In their latest development, the scientists genetically engineered algae to produce a complex, three-dimensional protein with two “domains”–one of which contains an antibody, which can home in on and attach to a cancer cell and another domain that contains a toxin that kills the bound cancer cells. Such “fusion proteins” are presently created by pharmaceutical companies in a complex, two-step process by first developing the antibody domain in a Chinese hamster, or CHO, cell. The antibody is purified, then chemically attached to a toxin outside of the cell. Then the final protein is repurified.
“We have a two-fold advantage over that process,” said Mayfield. “First, we make this as a single protein with the antibody and toxin domains fused together in a single gene, so we only have to purify it one time. And second, because we make this in algae rather than CHO cells, we get an enormous cost advantage on the production of the protein.”
The fusion protein the researchers in his laboratory produced from algae is identical to one that is under development by pharmaceutical companies with a proposed cost of more than $100,000. This same protein could be produced in algae for a fraction of that price, they report in their paper. And the UCSD researchers–Miller Tran, Christina Van, Dan Barrera and Jack Bui, at the UC San Diego Medical School–confirmed that the compound worked like the more expensive treatment: it homed in on cancer cells and inhibited the development of tumors in laboratory mice.

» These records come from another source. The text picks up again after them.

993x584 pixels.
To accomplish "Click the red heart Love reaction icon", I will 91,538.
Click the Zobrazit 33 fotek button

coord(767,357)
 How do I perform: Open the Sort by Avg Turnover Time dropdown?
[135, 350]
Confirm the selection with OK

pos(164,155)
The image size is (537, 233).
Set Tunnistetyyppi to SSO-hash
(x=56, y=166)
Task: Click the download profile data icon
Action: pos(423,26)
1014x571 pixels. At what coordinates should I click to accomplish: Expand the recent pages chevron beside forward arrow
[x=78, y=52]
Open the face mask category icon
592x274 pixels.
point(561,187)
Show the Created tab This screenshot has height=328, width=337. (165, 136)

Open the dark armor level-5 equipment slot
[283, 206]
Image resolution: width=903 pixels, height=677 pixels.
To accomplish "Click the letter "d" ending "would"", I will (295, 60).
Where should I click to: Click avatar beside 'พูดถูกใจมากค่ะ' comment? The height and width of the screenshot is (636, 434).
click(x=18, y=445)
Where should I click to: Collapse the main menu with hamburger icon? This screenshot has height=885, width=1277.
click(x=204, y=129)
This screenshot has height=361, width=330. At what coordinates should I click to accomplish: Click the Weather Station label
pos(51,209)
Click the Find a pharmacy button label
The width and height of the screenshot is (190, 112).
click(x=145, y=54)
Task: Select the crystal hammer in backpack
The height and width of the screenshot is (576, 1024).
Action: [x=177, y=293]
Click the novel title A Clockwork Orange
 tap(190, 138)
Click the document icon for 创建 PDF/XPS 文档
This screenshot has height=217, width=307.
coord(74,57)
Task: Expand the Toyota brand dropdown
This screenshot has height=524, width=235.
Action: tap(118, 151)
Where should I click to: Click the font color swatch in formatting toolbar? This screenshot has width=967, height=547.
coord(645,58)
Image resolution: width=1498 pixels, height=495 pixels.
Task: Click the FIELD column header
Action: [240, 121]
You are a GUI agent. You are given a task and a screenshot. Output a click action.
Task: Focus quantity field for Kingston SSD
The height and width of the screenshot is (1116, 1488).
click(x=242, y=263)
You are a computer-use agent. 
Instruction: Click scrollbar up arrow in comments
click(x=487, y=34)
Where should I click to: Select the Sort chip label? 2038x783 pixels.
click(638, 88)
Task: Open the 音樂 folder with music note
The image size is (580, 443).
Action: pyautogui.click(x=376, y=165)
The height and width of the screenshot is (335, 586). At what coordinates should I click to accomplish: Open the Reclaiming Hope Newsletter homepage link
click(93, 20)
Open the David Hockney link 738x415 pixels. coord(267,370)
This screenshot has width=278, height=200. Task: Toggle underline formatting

Mayfield said such a fusion protein could not have been produced in a mammalian CHO cell, because the toxin would have killed it. But because the protein was produced in the algae’s chloroplasts–the part of algal and plant cells where photosynthesis takes place–it did not kill the algae.
“The protein was sequestered inside the chloroplast,” Mayfield said. “And the chloroplast has different proteins from the rest of the cell, and these are not affected by the toxin. If the protein we made were to leak out of the chloroplast, it would have killed the cell. So it’s amazing to think that not one molecule leaked out of the chloroplasts. There are literally thousands of copies of that protein inside the chloroplasts and not one of them leaked out.”
Mayfield said producing this particular fusion protein was fairly straightforward because it involved fusing two domains–one to recognize and bind to cancer cells and another to kill them. But in the future, he suspects this same method could be used to engineer algae to produce more complex proteins with multiple domains.
“Can we string together four or five domains and produce a designer protein in algae with multiple functions that doesn’t exist in nature? I think we can?” he added. “Suppose I want to couple a receptor protein with a series of activator proteins so that I could stimulate bone production or the production of neurons? At some point you can start thinking about medicine the same way we think about assembling a computer, combining different modules with specific purposes. We can produce a protein that has one domain that targets the kind of cell you want to impact, and another domain that specifies what you want the cell to do.”
The research project was supported by grants from the National Science Foundation and The Skaggs Family Foundation.